For our enterprise customers, this means helping them provide privacy aware experiences to their users. For identity holders, that is, our customers’ clients, it means providing a simple way to share and prove their reputation so that they can enjoy a safe digital lifestyle which protects their identity.
Q4: IBM is a heavy weight in decentralized identities. You are the CTO for Trusted Identity at IBM, before you worked on IBM Mobile Identity. If an outsider to distributed ledger technologies asked you to tell about these initiatives, how would you elaborate on them?
A4: My elevator speech always starts with taking out my phone – which I always have on me – and my wallet, which I’m far less likely to be carrying. I then ask whoever I’m with, “why can’t I board a plane with a digital driver’s license just like I can with my digital ticket? If I get pulled over, why shouldn’t I be able to provide my insurance information, my registration, my drivers’ license, and all the other information I may need using my phone? And if I’m just in a bar, why do I have to provide all my personal information to the bouncer as opposed to just my picture and the fact I’m 21? Why should the means of proving my identity in physical interactions differ from those online?”
These are just a few examples of the problem at hand. At the end of the day, all individuals want to be able to interact with all possible identity challenges in a calm, seamless, and secure manner without sharing more private information than they have to. Most importantly, this must be true both online, and in physical, offline interactions.
Q5: For years, we have believed that a combination of capital and small letters with numbers and special characters constitute a strong password. Modern hackers turned us to as long passwords as possible. How will decentralized IDs help to prevent unauthorised access to our bank accounts?
A5: Authentication and authorization to online accounts like a bank starts by proving that I actually own the device that I’m holding, proving that that device was registered with my bank, and proving that the credentials stored on the device have granted me authorization to use the services of the bank. Decentralized identity, specifically verifiable credentials, is just one aspect of this solution. The combination of strong tokens, biometrics, and other identity access management technologies form the rest of the solution.
Q6: What is a self-sovereign identity in the context DLTs. Give us an example.
A6: Why use blockchain to manage identity? We talk about it at length here, but the abbreviated version is that IBM uses decentralized identity and self-sovereign identity interchangeably because the phrase self-sovereign is not culturally acceptable in all geographies where we do business. The purpose of DLTs with respect to decentralized identity is to establish a web of trust rooted in the exchange of public keys in an immutable manner.

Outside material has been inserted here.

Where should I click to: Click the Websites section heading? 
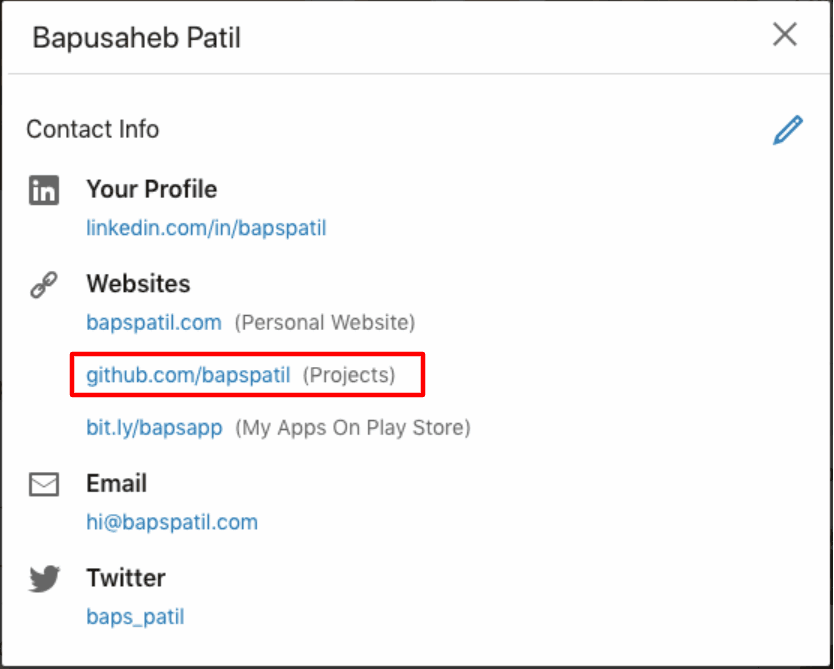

Put more simply, blockchain provides a secure key exchange that enables the exchange of digital credentials at a higher level. IBM’s point of view is that blockchain is an enabling technology for decentralized identity, and the true focus of the industry should be on building an open stack of technology called Trust over IP (ToIP). (You can see a description and diagram of how IBM looks at ToIP here)
Q7: How will your work change our everyday lives in the near and more distant future?

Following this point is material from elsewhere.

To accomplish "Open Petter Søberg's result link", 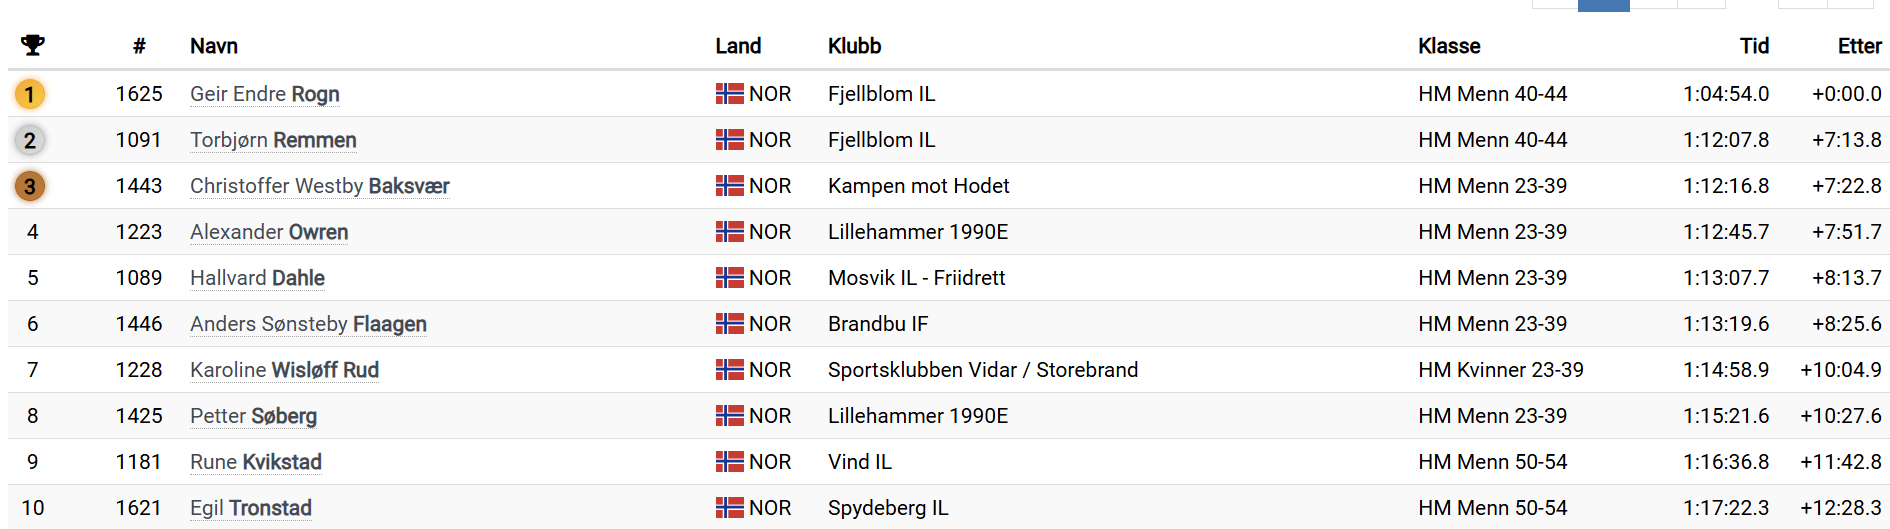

A7: To return to our central theme, decentralized identity is a matter of placing the individual in control of their identity in all matters of identity interaction. For it to be operable, decentralized identity needs to be seamless, it needs to be mobile and it needs to be convenient. Ease-of-use is expected. Fortunately, we have the technology that can provide this. The problem is finding someone who is willing to step forward and spend what’s necessary to develop the infrastructure. Thus, our dilemma.